** Tasks to carry out **
A. In the article on Chris Rock and the Saw reboot, how much money did the first Saw film make, and what was its budget?
B. Reproduce everything in the article on Chris Rock and the Saw reboot from "Spiral: From the Book of Saw trailer" down to "Australia-born Saw franchise.".

--- Page text ---

A chance meeting gave Chris Rock the chance to reboot the Aussie-born Saw movies, but the horror fan reveals why he felt the pressure to deliver.

Spiral: From the Book of Saw trailer

Stand-up comedy great Chris Rock is better known for cracking jokes than cracking heads, but he says fans shouldn’t be too surprised to see him front and centre in the reboot of the famously blood-soaked, body-splitting, Australia-born Saw franchise.

After all, he says, the distance between comedy and horror is not that great. “With comedy and horror, the key is the set-up and getting the audience to relax and think they are in reality and everything is OK,” he says over a Zoom call from Los Angeles. “And then … bang! A joke. Or … bang! A scare. So, we are going for the same thing, we just want different reactions.”

The Saw franchise originally came from the fevered minds of Aussies Leigh Whannell and James Wan, as writer and director respectively. After failing to get their idea – about a sadistic killer called Jigsaw who tortured and killed with elaborate traps – off the ground in their homeland, they ventured to Los Angeles to try their luck. It was well worth the trip: the first Saw film in 2004 made more than $130m from its $1.5m budget, spawning eight more sequels with increasingly ingenious (some would say preposterous) killing machines.

Chris Rock in a scene from the movie Spiral: From the Book of Saw
Chris Rock in a scene from the movie Spiral: From the Book of Saw

SAW POINTS

Rock – a two-time host of the Oscars and one of the most celebrated stand-up comedians of his generation – was a long-time fan of the franchise and admits to some trepidation about coming on board as an executive producer and lead actor in the ninth film, Spiral: From the Book of Saw, which serves as both continuation and reinvention of the Saw world.

“It was a lot of pressure because you don’t want to be the guy that kills it,” Rock says. “You don’t people to be going ‘hey, it was going great until they hired Chris Rock – and now look at it’. But I wanted to get involved. I just thought ‘hey, wouldn’t it be cool if there was some comedy in this?’. I am always looking for places to put comedy and I thought, ‘I bet I can be funny in something like this and not distract from the movie’. And I lucked up and they let me do it.”

MARRIED TO THE JOB

The opportunity for Rock to pitch his vision presented itself at a wedding, of all places, when he was seated next to Hollywood heavyweight Michael Burns, the vice-chairman of Lionsgate Films, which produces the Saw movies, as well the hit The Hunger Games and John Wick franchises. But why was he talking about gruesome horror movies at the most joyous of occasions?

--- Information supplied ---

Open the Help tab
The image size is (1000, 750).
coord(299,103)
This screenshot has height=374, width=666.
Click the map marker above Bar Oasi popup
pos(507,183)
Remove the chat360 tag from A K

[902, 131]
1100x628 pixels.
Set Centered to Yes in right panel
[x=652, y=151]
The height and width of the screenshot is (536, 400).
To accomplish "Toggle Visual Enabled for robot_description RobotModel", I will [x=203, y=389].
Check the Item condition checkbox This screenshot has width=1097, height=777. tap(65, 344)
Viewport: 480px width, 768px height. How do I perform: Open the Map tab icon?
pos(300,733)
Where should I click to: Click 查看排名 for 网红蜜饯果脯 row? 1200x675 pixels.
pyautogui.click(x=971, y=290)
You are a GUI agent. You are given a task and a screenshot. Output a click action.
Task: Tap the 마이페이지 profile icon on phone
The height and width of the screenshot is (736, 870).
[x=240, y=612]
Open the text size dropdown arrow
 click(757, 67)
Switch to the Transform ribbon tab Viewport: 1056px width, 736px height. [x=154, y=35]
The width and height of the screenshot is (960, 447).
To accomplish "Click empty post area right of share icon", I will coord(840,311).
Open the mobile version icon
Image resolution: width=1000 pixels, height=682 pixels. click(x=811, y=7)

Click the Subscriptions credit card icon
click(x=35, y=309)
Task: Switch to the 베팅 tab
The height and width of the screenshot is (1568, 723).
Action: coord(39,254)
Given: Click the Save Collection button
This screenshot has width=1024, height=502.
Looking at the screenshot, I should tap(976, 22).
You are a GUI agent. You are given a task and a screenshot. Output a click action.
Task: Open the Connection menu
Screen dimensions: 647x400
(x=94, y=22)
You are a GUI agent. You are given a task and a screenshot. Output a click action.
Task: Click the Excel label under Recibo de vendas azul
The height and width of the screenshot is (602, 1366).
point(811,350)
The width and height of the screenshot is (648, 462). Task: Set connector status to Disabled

---

** Solved tasks **
A. It made more than $130m from a $1.5m budget.

B.
Spiral: From the Book of Saw trailer

Stand-up comedy great Chris Rock is better known for cracking jokes than cracking heads, but he says fans shouldn’t be too surprised to see him front and centre in the reboot of the famously blood-soaked, body-splitting, Australia-born Saw franchise.